== FRAGMENTO DEL TEXTO ==
Para ejecutar el lanzamiento, que logró pararse en una primera ocasión, la EMVS alegó una deuda de 1.000 euros que la familia adquirió al dejar de pagar el alquiler -asesorados por la PAH- cuando se les notificó el desahucio. Además, la empresa municipal argumentó que la familia tiene dos viviendas en propiedad que constan en el Registro de la Propiedad. “Una es de mi hermano, pero está a nombre de mi padre, que también era titular de la casa de Villaverde. Es un piso de 40 metros cuadrados y no hay sitio para todos”, aclara Isabel. En la otra vivienda, según indica, vive su abuela y solo pasará a manos de sus padres cuando ella fallezca.

Tras el desahucio, vivieron 15 días al raso en el patio de vecinos, rodeados de las pertenencias que pudieron rescatar y a pocos metros del que fue su hogar. El espejismo de estar aún dentro, cuenta, era el peor castigo. “Se quedó una luz encendida. Era como si aún viviéramos ahí”. Los recuerdos brotan con viveza de los labios de una mujer despierta. Capitanea sin perder el rumbo a una familia que se echó a la espalda la mochila del fracaso y cuya única salida fue mudarse a una casa prestada por una pareja de la plataforma. No importó que la vivienda estuviera a 100 kilómetros de Madrid. Y tampoco que no dispusiera de calefacción.

El chalet se levanta a las afueras de El Casar de Escalona, una localidad a medio camino entre Toledo y Ávila, en lo alto de una urbanización separada por varios kilómetros del centro del pueblo. “Cualquier cosa era mejor que la calle”, se recuerda a sí mismo Benigno Ferrer. Pero desde que pusieron un pie en la casa, aseguran, la vida no dejó de darles la espalda.

«Tocamos fondo»

“Allí tocamos fondo. Hicimos todo lo que nunca pensamos que haríamos: recogimos chatarra, buscamos muebles en la basura e incluso ropa que quemábamos en la chimenea para no morirnos de frío”, describe Isabel. Pasaron en más de una ocasión por urgencias porque “todo lo que está aquí, afecta también al cuerpo”, dice mientras se señala con un dedo la cabeza.

El estrés prolongado le crea cuadros de ansiedad que a veces terminan en desmayos. La pareja está en tratamiento psiquiátrico desde hace meses y a la espera de que su hija empiece a ir al psicólogo. “Mi niña se ha tomado con mucha madurez todo lo que nos ha pasado. Pero es muy duro escuchar cómo con nueve años dice que la vida es una mierda. Sólo por eso no puedo perdonar a las personas responsables de lo que ha ocurrido”, admite. La niña está sentada al lado de su madre, muy callada. A ratos juguetea con el móvil.  Se levanta, se marcha del salón y vuelve con una pequeña libreta en la mano. Sobre las páginas de un diario vuelca con una letra aún por moldear lo que le cuesta verbalizar: “Estoy triste, pienso en Villaverde. Tengo ganas de llorar, pero mis padres se pondrían tristes”.

== REGISTROS EXTRAÍDOS ==

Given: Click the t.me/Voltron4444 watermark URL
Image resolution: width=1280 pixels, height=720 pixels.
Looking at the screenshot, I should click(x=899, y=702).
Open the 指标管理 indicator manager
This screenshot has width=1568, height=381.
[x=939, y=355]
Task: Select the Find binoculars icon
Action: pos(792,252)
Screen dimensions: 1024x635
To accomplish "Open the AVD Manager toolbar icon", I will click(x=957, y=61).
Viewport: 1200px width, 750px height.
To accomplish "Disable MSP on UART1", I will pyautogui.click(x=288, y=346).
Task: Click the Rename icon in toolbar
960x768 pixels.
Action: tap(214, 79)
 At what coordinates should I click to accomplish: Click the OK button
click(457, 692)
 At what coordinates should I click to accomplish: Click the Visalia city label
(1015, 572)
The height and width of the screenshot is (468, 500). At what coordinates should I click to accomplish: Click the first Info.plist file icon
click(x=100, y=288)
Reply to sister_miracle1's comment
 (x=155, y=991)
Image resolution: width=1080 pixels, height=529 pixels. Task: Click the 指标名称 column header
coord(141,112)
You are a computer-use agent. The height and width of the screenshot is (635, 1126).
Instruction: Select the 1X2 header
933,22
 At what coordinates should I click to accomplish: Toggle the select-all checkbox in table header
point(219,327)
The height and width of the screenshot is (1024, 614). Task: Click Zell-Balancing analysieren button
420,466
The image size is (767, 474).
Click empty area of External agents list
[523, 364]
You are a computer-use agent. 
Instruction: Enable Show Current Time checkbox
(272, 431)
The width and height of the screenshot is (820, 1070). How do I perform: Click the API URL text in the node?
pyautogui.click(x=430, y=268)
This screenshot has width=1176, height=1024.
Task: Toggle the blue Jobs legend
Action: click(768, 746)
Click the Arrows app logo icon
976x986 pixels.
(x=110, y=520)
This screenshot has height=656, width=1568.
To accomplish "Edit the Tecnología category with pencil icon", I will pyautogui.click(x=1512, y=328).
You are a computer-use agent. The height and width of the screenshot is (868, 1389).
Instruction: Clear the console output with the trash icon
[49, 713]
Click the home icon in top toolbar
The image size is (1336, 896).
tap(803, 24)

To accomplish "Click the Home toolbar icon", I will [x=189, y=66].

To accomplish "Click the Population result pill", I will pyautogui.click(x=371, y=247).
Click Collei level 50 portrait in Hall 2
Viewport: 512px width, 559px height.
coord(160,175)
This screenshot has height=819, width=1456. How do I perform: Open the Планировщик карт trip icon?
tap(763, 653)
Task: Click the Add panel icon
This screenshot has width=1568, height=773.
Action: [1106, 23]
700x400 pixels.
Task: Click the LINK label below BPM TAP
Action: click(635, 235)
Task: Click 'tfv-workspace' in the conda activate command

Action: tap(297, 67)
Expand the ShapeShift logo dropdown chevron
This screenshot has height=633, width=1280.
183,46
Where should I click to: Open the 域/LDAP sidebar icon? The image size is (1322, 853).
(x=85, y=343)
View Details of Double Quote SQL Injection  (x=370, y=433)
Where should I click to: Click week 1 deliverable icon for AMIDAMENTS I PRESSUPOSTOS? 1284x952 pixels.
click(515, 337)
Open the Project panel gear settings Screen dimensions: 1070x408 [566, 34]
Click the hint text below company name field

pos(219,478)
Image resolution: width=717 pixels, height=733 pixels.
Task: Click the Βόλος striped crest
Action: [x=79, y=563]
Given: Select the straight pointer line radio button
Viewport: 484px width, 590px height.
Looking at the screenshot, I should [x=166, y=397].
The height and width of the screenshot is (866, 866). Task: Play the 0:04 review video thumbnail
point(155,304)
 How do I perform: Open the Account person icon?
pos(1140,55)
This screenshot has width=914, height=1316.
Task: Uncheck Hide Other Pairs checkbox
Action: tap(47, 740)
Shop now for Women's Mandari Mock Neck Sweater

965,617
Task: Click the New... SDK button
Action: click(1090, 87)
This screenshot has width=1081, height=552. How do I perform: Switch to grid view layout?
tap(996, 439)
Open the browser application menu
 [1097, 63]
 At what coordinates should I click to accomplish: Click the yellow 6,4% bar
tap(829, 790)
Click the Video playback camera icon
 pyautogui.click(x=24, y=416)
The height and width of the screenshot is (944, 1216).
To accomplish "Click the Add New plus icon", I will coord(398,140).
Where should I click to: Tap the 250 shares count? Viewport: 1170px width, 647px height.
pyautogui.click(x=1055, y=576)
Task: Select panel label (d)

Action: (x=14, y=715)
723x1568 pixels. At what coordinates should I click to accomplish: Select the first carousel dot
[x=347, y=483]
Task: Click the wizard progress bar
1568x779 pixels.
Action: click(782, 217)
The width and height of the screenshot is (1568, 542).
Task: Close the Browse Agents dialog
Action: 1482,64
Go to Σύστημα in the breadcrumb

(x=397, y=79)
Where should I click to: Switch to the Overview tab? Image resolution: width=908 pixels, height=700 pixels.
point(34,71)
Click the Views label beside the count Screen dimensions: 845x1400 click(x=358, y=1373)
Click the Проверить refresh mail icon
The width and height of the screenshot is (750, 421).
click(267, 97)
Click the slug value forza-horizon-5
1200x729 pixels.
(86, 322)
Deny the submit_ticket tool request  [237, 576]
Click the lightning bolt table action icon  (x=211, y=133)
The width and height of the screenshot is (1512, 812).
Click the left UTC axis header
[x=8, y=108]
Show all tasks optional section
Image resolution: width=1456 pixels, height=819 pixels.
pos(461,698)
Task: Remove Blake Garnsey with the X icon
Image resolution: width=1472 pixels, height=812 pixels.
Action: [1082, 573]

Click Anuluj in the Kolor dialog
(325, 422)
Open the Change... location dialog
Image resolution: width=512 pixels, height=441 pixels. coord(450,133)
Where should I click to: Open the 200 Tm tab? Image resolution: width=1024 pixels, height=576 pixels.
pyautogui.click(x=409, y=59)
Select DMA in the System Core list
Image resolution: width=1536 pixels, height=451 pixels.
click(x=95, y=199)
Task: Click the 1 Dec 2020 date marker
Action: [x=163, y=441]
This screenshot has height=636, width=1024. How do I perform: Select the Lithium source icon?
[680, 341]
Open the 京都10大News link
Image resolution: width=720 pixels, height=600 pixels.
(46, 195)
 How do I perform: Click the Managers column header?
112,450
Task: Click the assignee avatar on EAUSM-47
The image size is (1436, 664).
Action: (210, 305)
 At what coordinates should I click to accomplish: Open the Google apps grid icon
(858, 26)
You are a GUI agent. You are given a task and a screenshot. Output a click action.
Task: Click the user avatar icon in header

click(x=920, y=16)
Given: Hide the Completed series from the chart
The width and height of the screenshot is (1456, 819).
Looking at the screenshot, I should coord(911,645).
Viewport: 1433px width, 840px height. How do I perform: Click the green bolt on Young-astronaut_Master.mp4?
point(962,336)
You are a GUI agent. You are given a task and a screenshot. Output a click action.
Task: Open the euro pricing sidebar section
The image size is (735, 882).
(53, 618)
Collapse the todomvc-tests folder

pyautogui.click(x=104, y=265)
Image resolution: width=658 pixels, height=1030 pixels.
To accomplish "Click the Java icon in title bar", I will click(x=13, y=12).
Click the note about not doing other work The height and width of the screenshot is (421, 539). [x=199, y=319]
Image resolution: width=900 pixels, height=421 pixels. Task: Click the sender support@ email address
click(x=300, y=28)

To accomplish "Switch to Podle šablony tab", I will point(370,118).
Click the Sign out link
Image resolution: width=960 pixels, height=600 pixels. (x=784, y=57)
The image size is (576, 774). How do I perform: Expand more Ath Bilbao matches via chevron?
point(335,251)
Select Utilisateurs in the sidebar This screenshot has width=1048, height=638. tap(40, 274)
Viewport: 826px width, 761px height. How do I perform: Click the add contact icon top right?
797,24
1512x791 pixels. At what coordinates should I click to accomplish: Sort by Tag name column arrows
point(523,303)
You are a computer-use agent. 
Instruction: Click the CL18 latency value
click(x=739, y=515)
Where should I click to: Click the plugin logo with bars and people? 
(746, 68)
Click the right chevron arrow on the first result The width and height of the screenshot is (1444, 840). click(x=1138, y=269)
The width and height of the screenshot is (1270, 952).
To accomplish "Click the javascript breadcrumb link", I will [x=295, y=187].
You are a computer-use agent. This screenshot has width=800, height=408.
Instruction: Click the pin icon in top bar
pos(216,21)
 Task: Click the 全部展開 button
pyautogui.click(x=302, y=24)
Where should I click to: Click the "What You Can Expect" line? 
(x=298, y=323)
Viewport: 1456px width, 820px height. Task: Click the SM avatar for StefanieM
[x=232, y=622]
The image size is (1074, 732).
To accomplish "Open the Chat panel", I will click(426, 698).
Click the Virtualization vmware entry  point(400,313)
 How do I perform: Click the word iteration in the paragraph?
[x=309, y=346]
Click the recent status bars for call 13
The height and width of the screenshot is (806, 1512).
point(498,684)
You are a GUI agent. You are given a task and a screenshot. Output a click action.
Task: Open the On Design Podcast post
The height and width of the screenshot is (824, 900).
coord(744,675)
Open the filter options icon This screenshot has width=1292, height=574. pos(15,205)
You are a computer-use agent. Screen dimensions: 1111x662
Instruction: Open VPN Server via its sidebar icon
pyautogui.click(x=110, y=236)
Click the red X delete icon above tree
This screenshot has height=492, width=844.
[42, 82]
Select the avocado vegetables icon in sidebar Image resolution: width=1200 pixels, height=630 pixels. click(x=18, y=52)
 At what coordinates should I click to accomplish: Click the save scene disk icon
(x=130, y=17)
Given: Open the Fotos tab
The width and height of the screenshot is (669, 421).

== EL EJERCICIO ==
¿Puedes continuar el texto sobre la familia desahuciada de su casa de Villaverde a partir de su última oración?

== RESPUESTA AL PROBLEMA ==
Ayudar a los que, como ellos, han pasado por una situación parecida les mantiene vivos, en Madrid y también en Toledo. “La gente me conocía porque llevaba la chapa de Stop Desahucios. Siempre que podíamos estábamos de arriba para abajo, negociando con el banco de turno, apoyando a las familias… Sobre esto hemos aprendido mucho”, afirma Isabel. Mira a su marido con complicidad. Él también prestaba su furgoneta para las acciones en las que fuera necesaria. Pararon muchos desahucios, pero no lo lograron con el suyo. “Nunca en mi vida he llegado a estos niveles de sufrimiento. Jamás pensé que se podía sufrir tanto y durante tanto tiempo”, admite.

En una pared de su nuevo hogar en Torrijos (Toledo),  un ‘recuerdo’ de su  desahucio.  Un cartel con el que empapelaron el barrio de Villaverde para intentar parar el desalojo.
En una pared de su nuevo hogar en Torrijos (Toledo), un ‘recuerdo’ de su desahucio. Un cartel con el que empapelaron el barrio de Villaverde para intentar parar el desalojo.

Sin gasolina en la reserva y casi con lo puesto volvieron a cambiar de casa en noviembre. La relación con la propietaria, cuentan, había empeorado y ya tenían echado el ojo a una casa de alquiler en Torrijos por un precio asumible. La vivienda, por la que pagan 200 euros al mes, no tenía muebles. “Los recogemos de donde podemos. Así que, imagínate, esto parece la casa de Cuéntame”, bromea Benigno. Es la primera vez que esboza una sonrisa .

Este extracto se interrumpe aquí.